Virüsün hayatımıza girişinin üzerinden yaklaşık bir yıl geçti. Virüs bir yıldır hayatımızın her alanına sızdı. Virüsle yatıyoruz, virüsle kalkıyoruz. TV ekranlarından seçim sonuçları açıklanırmışçasına tüm dünyada koronavirüse yakalananlara ilişkin rakamlar veriliyor. “Aşıyı bulmak üzereyiz, aşıyı bulduk” açıklamaları yapılıyor farklı ülkelerin liderleri tarafından. “İkinci dalga geldi. Yarın belki üçüncü dalga gelecek” gibi haberler medyadan servis ediliyor ve bu konu uzun bir süre daha gündemde kalacak gibi gözüküyor.
Virüsten korunma adı altında çeşitli “önlemler” ve dünya çapında yaptırımlar uygulanıyor. “Temizlik, maske, mesafe” diyorlar.

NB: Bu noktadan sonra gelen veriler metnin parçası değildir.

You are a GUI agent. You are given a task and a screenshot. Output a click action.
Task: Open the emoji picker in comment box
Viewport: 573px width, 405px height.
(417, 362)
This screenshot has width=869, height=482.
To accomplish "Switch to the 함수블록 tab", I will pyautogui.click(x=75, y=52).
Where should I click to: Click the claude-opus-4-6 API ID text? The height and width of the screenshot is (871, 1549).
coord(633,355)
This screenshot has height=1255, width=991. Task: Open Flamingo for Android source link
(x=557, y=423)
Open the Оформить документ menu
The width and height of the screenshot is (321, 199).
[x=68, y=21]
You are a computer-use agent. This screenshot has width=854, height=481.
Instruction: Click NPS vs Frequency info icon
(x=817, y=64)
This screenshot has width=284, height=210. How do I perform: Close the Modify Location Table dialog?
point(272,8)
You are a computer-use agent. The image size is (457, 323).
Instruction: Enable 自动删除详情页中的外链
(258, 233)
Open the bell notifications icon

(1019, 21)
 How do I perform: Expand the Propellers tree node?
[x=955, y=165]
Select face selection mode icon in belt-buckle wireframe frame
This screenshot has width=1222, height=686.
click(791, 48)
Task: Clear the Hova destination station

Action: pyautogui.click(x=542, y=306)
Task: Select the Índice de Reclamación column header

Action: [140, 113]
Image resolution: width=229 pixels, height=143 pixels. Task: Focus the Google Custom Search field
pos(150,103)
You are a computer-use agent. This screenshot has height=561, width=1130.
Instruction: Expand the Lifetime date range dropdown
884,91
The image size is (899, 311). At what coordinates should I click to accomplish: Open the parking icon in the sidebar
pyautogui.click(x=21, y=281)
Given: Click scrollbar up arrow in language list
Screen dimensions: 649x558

Ancak tam da bu noktada biz işçilerin çalışma hayatındaki, sosyal hayatındaki uygulamalarla bu söylemlerin gerçeklerden ne kadar uzak olduğunu görüyor ve yaşıyoruz. Aklıma gelen bazı şeyleri sizlerle paylaşmak istiyorum. Örneğin; doktorlar haber bültenlerine çıkıp “bağışıklık sisteminizi güçlendirin” diyorlar. Peki, ama “bağışıklık sistemi nasıl güçlenir?” diye bir soru beliriveriyor insanın aklında. Cevabı çok basit aslında. İyi beslenme, vücudu tüketircesine çalışmadan yeterince dinlenmek, uyumak gerekiyor. Geçtiğimiz günlerde asgari ücret belirlendi ve yine sefalet ücreti olmanın ötesine geçemedi. Asgari ücret alan bir işçi aldığı üç kuruşla bağışıklık sistemini güçlendirmek için gıda tüketimini nasıl yapacak? Bu mümkün müdür? Aldıkları maaş yetmediği için işçiler, uzun ve yorucu çalışma saatlerine, mesailere katlanmak zorundayken, tükenmiş bir beden hem gereken besinden, hem de dinlemekten yoksun kaldığında bu hem koronavirüse hem de başka hastalıklara da davetiye çıkarıyor. İşte tam da bu nedenle koronavirüs bir yoksul hastalığı haline gelmiştir. Sizce de bağışıklık sistemimizi güçlendirmek için derhal ücretlerin yükseltilmesi ve çalışma saatlerinin düzenlenmesi gerekmiyor mu?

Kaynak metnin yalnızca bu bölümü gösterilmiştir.